-------- PAGE EXTRACT

$250 million Red Cedar project to break ground on hotels
Lansing-based Continental/Ferguson LLC will break ground next month on infrastructure for two hotels in the Red Cedar development project near SkyVue apartments, according to a release from the developers.
The construction for the hotels is slated to begin next summer and is expected to be finished by 2022. The cost of the entire Red Cedar development project, which will include the hotels, a student living complex and a senior living complex, is estimated to exceed $250 million.
The project was approved in April.
Hyatt House and AC by Marriott will share a common check-in area, housekeeping staff, and will function in many ways as one hotel with two brand names under the management of North Carolina-based Concord Hospitality.
This dual-branded hotel is expected to afford that luxury to business and university travel. The development is spearheaded by Michigan State University Trustee Joel Ferguson and developer Frank Kass.
“We’ve lacked a first-class hotel that people from MSU, people from the insurance industry that are trying to attract employees, investment and things like that … would actually drive to Grand Rapids or Ann Arbor and drive them back to this area,” Chris Stralkowski, Executive Project Manager for Ferguson Development, said. “We did not have a hotel that was up to the expectations of some of the people that were being courted.”
A green retaining wall will be constructed to obstruct the view of the parking structure to be built underneath the hotels, which will occupy six stories of an eight-story high structure. The hotels will feature a ground-level pool, ballroom and restaurant, as well as a sixth-floor dining area.

----------------

Continue the article above on the Red Cedar hotel development, starting directly after its final sentence.

-------- DATA LISTING

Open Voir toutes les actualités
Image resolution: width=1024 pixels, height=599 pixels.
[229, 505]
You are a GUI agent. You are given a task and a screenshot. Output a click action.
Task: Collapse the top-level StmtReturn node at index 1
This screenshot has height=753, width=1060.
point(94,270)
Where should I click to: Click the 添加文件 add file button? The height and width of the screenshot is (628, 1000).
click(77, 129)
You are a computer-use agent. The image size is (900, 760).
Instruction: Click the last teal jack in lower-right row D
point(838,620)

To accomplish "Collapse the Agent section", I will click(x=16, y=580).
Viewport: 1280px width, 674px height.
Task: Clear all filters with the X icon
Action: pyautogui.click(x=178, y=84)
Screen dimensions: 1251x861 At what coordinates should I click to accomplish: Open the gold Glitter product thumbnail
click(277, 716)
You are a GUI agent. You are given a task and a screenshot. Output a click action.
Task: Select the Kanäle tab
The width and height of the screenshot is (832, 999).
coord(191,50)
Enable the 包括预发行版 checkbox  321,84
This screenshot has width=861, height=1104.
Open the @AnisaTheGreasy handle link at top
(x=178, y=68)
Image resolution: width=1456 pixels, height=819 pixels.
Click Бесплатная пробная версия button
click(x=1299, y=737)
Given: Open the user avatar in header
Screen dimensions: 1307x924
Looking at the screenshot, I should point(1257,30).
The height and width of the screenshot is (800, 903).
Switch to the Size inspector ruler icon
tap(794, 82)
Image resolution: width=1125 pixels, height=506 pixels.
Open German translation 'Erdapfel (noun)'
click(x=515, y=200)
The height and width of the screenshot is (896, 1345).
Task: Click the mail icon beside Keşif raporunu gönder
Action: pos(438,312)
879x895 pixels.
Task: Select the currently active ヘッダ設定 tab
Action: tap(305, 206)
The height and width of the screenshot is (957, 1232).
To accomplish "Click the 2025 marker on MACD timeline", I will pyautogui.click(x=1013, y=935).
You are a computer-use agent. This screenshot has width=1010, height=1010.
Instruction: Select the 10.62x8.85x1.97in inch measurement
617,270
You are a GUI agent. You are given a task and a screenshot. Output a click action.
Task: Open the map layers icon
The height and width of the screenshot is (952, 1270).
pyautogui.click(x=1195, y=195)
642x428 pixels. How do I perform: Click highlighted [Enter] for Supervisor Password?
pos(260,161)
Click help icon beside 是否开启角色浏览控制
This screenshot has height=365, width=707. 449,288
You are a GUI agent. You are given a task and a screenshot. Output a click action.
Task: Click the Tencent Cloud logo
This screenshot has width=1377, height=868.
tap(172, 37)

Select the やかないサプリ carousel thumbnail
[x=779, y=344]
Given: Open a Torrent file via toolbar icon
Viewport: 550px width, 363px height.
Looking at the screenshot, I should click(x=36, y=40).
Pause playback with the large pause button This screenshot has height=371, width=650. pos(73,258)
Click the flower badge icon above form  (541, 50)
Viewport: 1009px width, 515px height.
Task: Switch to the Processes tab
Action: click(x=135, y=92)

----------------

§ **TASK RESULT**:
“This will be a tremendous asset and investment for Lansing and the region as we’re finally developing an underused, yet important, area and a critical link connecting East Lansing and MSU to Lansing and the Capitol catalyzing the Michigan Avenue corridor,” Ferguson said in a statement.
The development project will be funded in part by tax increment financing, which will reimburse the investors of the project $50 million over 30 years by using the increased property tax value from the development.
Part of the project will include a pedestrian walkway connecting East Lansing to Lansing through the Lansing River Trail, which Lansing City Council member Jody Washington said was a major asset to the project back when it was initially proposed in March.
“Right now, there seems to be this invisible barrier between the two cities,” she said at the time.
Stralkowski said Lansing has been historically underserved in terms of high-end hotels, pointing to the Radisson near the Capitol, as an example.
“When you’re trying to attract someone to either invest or to relocate or to put down roots … what are you gonna do, stick them in the Radisson?” Stralkowski said.